Job:
Convert these records into a JSON list of strings, one string per line, leaving out blank lines.

────────────────────────────────────────

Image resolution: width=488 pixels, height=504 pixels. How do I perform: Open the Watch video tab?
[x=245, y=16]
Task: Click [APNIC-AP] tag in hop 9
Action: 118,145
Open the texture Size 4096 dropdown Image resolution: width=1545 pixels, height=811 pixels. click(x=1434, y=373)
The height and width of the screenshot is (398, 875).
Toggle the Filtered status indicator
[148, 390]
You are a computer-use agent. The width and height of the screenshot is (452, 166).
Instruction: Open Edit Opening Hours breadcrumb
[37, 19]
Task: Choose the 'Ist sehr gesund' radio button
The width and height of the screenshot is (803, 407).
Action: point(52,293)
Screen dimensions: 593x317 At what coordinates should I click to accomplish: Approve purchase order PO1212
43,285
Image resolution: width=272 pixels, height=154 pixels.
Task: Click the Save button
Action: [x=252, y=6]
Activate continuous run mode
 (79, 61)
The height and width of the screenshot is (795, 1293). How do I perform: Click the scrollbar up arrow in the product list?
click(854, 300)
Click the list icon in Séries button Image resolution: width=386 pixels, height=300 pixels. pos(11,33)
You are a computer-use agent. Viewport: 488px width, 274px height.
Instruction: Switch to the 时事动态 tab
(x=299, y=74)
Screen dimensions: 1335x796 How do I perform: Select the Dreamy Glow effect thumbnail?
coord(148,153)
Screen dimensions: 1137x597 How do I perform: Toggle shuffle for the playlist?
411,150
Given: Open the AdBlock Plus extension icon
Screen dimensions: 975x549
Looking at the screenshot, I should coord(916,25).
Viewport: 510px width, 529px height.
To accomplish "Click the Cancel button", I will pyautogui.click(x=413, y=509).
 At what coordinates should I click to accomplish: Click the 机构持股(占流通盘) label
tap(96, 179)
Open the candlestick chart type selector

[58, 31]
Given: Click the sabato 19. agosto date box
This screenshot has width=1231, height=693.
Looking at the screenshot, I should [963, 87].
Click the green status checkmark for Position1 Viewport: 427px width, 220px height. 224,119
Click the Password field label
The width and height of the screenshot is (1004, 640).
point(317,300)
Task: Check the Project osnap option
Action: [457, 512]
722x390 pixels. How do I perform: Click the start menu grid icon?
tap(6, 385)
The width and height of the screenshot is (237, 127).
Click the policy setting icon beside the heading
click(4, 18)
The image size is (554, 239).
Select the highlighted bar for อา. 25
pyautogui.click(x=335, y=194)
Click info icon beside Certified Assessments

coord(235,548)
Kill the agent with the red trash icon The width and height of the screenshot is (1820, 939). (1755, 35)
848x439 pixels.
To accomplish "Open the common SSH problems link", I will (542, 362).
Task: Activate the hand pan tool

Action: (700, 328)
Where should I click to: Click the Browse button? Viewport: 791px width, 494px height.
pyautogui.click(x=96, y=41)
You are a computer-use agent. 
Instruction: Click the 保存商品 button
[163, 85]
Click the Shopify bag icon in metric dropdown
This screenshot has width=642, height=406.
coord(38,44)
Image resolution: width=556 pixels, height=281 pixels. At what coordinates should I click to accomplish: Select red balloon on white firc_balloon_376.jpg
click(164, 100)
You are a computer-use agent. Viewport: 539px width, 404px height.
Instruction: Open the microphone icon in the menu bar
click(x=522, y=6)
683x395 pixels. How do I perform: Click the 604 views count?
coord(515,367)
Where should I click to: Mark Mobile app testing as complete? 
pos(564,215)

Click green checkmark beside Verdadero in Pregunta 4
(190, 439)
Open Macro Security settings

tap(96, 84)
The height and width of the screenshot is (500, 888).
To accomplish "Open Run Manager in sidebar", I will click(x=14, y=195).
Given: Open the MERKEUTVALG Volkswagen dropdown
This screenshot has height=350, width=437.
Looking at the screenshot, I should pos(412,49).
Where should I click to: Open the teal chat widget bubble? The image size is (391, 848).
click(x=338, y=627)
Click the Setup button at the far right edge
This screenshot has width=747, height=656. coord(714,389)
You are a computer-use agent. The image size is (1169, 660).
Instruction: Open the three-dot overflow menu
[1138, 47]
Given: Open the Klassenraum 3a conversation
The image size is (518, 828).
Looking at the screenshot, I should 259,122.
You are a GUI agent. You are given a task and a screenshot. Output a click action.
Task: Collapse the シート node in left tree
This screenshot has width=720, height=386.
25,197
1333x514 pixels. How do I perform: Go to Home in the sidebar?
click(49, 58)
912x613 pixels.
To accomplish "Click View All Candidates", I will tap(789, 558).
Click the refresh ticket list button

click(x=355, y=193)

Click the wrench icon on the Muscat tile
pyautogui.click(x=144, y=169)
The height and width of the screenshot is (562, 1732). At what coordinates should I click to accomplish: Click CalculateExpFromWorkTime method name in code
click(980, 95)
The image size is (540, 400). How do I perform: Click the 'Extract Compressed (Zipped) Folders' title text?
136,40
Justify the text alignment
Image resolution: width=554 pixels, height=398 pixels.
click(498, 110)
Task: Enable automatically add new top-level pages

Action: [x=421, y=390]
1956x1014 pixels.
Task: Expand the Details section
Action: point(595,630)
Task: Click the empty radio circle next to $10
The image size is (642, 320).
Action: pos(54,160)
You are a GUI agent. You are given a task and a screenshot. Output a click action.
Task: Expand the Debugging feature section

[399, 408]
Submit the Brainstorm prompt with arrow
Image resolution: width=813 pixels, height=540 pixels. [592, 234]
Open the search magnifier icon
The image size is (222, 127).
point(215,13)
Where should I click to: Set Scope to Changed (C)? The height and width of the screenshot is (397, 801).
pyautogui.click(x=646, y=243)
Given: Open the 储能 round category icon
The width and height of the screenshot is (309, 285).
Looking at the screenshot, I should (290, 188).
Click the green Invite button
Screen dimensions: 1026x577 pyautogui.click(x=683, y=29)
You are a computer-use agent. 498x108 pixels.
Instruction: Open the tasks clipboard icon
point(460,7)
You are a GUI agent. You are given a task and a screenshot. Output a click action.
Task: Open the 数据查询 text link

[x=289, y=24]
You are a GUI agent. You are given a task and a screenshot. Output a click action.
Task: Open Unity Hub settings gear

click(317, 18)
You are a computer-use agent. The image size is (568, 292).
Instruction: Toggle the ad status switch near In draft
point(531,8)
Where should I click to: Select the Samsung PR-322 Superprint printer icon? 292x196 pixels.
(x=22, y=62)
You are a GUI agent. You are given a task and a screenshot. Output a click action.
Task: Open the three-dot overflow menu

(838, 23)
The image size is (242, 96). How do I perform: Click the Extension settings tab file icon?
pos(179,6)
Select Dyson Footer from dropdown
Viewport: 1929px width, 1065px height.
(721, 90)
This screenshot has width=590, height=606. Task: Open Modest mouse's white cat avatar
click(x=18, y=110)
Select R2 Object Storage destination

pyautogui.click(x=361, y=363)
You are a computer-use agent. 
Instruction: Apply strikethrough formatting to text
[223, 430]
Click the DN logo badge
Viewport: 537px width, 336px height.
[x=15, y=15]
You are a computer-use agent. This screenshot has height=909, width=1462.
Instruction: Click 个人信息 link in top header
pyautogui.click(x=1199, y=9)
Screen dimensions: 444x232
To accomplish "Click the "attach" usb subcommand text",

────────────────────────────────────────

Output for this task:
[
  "Image resolution: width=488 pixels, height=504 pixels. How do I perform: Open the Watch video tab?",
  "[x=245, y=16]",
  "Task: Click [APNIC-AP] tag in hop 9",
  "Action: 118,145",
  "Open the texture Size 4096 dropdown Image resolution: width=1545 pixels, height=811 pixels. click(x=1434, y=373)",
  "The height and width of the screenshot is (398, 875).",
  "Toggle the Filtered status indicator",
  "[148, 390]",
  "You are a computer-use agent. The width and height of the screenshot is (452, 166).",
  "Instruction: Open Edit Opening Hours breadcrumb",
  "[37, 19]",
  "Task: Choose the 'Ist sehr gesund' radio button",
  "The width and height of the screenshot is (803, 407).",
  "Action: point(52,293)",
  "Screen dimensions: 593x317 At what coordinates should I click to accomplish: Approve purchase order PO1212",
  "43,285",
  "Image resolution: width=272 pixels, height=154 pixels.",
  "Task: Click the Save button",
  "Action: [x=252, y=6]",
  "Activate continuous run mode",
  " (79, 61)",
  "The height and width of the screenshot is (795, 1293). How do I perform: Click the scrollbar up arrow in the product list?",
  "click(854, 300)",
  "Click the list icon in Séries button Image resolution: width=386 pixels, height=300 pixels. pos(11,33)",
  "You are a computer-use agent. Viewport: 488px width, 274px height.",
  "Instruction: Switch to the 时事动态 tab",
  "(x=299, y=74)",
  "Screen dimensions: 1335x796 How do I perform: Select the Dreamy Glow effect thumbnail?",
  "coord(148,153)",
  "Screen dimensions: 1137x597 How do I perform: Toggle shuffle for the playlist?",
  "411,150",
  "Given: Open the AdBlock Plus extension icon",
  "Screen dimensions: 975x549",
  "Looking at the screenshot, I should coord(916,25).",
  "Viewport: 510px width, 529px height.",
  "To accomplish \"Click the Cancel button\", I will pyautogui.click(x=413, y=509).",
  " At what coordinates should I click to accomplish: Click the 机构持股(占流通盘) label",
  "tap(96, 179)",
  "Open the candlestick chart type selector",
  "[58, 31]",
  "Given: Click the sabato 19. agosto date box",
  "This screenshot has width=1231, height=693.",
  "Looking at the screenshot, I should [963, 87].",
  "Click the green status checkmark for Position1 Viewport: 427px width, 220px height. 224,119",
  "Click the Password field label",
  "The width and height of the screenshot is (1004, 640).",
  "point(317,300)",
  "Task: Check the Project osnap option",
  "Action: [457, 512]",
  "722x390 pixels. How do I perform: Click the start menu grid icon?",
  "tap(6, 385)",
  "The width and height of the screenshot is (237, 127).",
  "Click the policy setting icon beside the heading",
  "click(4, 18)",
  "The image size is (554, 239).",
  "Select the highlighted bar for อา. 25",
  "pyautogui.click(x=335, y=194)",
  "Click info icon beside Certified Assessments",
  "coord(235,548)",
  "Kill the agent with the red trash icon The width and height of the screenshot is (1820, 939). (1755, 35)",
  "848x439 pixels.",
  "To accomplish \"Open the common SSH problems link\", I will (542, 362).",
  "Task: Activate the hand pan tool",
  "Action: (700, 328)",
  "Where should I click to: Click the Browse button? Viewport: 791px width, 494px height.",
  "pyautogui.click(x=96, y=41)",
  "You are a computer-use agent. ",
  "Instruction: Click the 保存商品 button",
  "[163, 85]",
  "Click the Shopify bag icon in metric dropdown",
  "This screenshot has width=642, height=406.",
  "coord(38,44)",
  "Image resolution: width=556 pixels, height=281 pixels. At what coordinates should I click to accomplish: Select red balloon on white firc_balloon_376.jpg",
  "click(164, 100)",
  "You are a computer-use agent. Viewport: 539px width, 404px height.",
  "Instruction: Open the microphone icon in the menu bar",
  "click(x=522, y=6)",
  "683x395 pixels. How do I perform: Click the 604 views count?",
  "coord(515,367)",
  "Where should I click to: Mark Mobile app testing as complete? ",
  "pos(564,215)",
  "Click green checkmark beside Verdadero in Pregunta 4",
  "(190, 439)",
  "Open Macro Security settings",
  "tap(96, 84)",
  "The height and width of the screenshot is (500, 888).",
  "To accomplish \"Open Run Manager in sidebar\", I will click(x=14, y=195).",
  "Given: Open the MERKEUTVALG Volkswagen dropdown",
  "This screenshot has height=350, width=437.",
  "Looking at the screenshot, I should pos(412,49).",
  "Where should I click to: Open the teal chat widget bubble? The image size is (391, 848).",
  "click(x=338, y=627)",
  "Click the Setup button at the far right edge",
  "This screenshot has width=747, height=656. coord(714,389)",
  "You are a computer-use agent. The image size is (1169, 660).",
  "Instruction: Open the three-dot overflow menu",
  "[1138, 47]",
  "Given: Open the Klassenraum 3a conversation",
  "The image size is (518, 828).",
  "Looking at the screenshot, I should 259,122.",
  "You are a GUI agent. You are given a task and a screenshot. Output a click action.",
  "Task: Collapse the シート node in left tree",
  "This screenshot has width=720, height=386.",
  "25,197",
  "1333x514 pixels. How do I perform: Go to Home in the sidebar?",
  "click(49, 58)",
  "912x613 pixels.",
  "To accomplish \"Click View All Candidates\", I will tap(789, 558).",
  "Click the refresh ticket list button",
  "click(x=355, y=193)",
  "Click the wrench icon on the Muscat tile",
  "pyautogui.click(x=144, y=169)",
  "The height and width of the screenshot is (562, 1732). At what coordinates should I click to accomplish: Click CalculateExpFromWorkTime method name in code",
  "click(980, 95)",
  "The image size is (540, 400). How do I perform: Click the 'Extract Compressed (Zipped) Folders' title text?",
  "136,40",
  "Justify the text alignment",
  "Image resolution: width=554 pixels, height=398 pixels.",
  "click(498, 110)",
  "Task: Enable automatically add new top-level pages",
  "Action: [x=421, y=390]",
  "1956x1014 pixels.",
  "Task: Expand the Details section",
  "Action: point(595,630)",
  "Task: Click the empty radio circle next to $10",
  "The image size is (642, 320).",
  "Action: pos(54,160)",
  "You are a GUI agent. You are given a task and a screenshot. Output a click action.",
  "Task: Expand the Debugging feature section",
  "[399, 408]",
  "Submit the Brainstorm prompt with arrow",
  "Image resolution: width=813 pixels, height=540 pixels. [592, 234]",
  "Open the search magnifier icon",
  "The image size is (222, 127).",
  "point(215,13)",
  "Where should I click to: Set Scope to Changed (C)? The height and width of the screenshot is (397, 801).",
  "pyautogui.click(x=646, y=243)",
  "Given: Open the 储能 round category icon",
  "The width and height of the screenshot is (309, 285).",
  "Looking at the screenshot, I should (290, 188).",
  "Click the green Invite button",
  "Screen dimensions: 1026x577 pyautogui.click(x=683, y=29)",
  "You are a computer-use agent. 498x108 pixels.",
  "Instruction: Open the tasks clipboard icon",
  "point(460,7)",
  "You are a GUI agent. You are given a task and a screenshot. Output a click action.",
  "Task: Open the 数据查询 text link",
  "[x=289, y=24]",
  "You are a GUI agent. You are given a task and a screenshot. Output a click action.",
  "Task: Open Unity Hub settings gear",
  "click(317, 18)",
  "You are a computer-use agent. The image size is (568, 292).",
  "Instruction: Toggle the ad status switch near In draft",
  "point(531,8)",
  "Where should I click to: Select the Samsung PR-322 Superprint printer icon? 292x196 pixels.",
  "(x=22, y=62)",
  "You are a GUI agent. You are given a task and a screenshot. Output a click action.",
  "Task: Open the three-dot overflow menu",
  "(838, 23)",
  "The image size is (242, 96). How do I perform: Click the Extension settings tab file icon?",
  "pos(179,6)",
  "Select Dyson Footer from dropdown",
  "Viewport: 1929px width, 1065px height.",
  "(721, 90)",
  "This screenshot has width=590, height=606. Task: Open Modest mouse's white cat avatar",
  "click(x=18, y=110)",
  "Select R2 Object Storage destination",
  "pyautogui.click(x=361, y=363)",
  "You are a computer-use agent. ",
  "Instruction: Apply strikethrough formatting to text",
  "[223, 430]",
  "Click the DN logo badge",
  "Viewport: 537px width, 336px height.",
  "[x=15, y=15]",
  "You are a computer-use agent. This screenshot has height=909, width=1462.",
  "Instruction: Click 个人信息 link in top header",
  "pyautogui.click(x=1199, y=9)",
  "Screen dimensions: 444x232",
  "To accomplish \"Click the \"attach\" usb subcommand text\","
]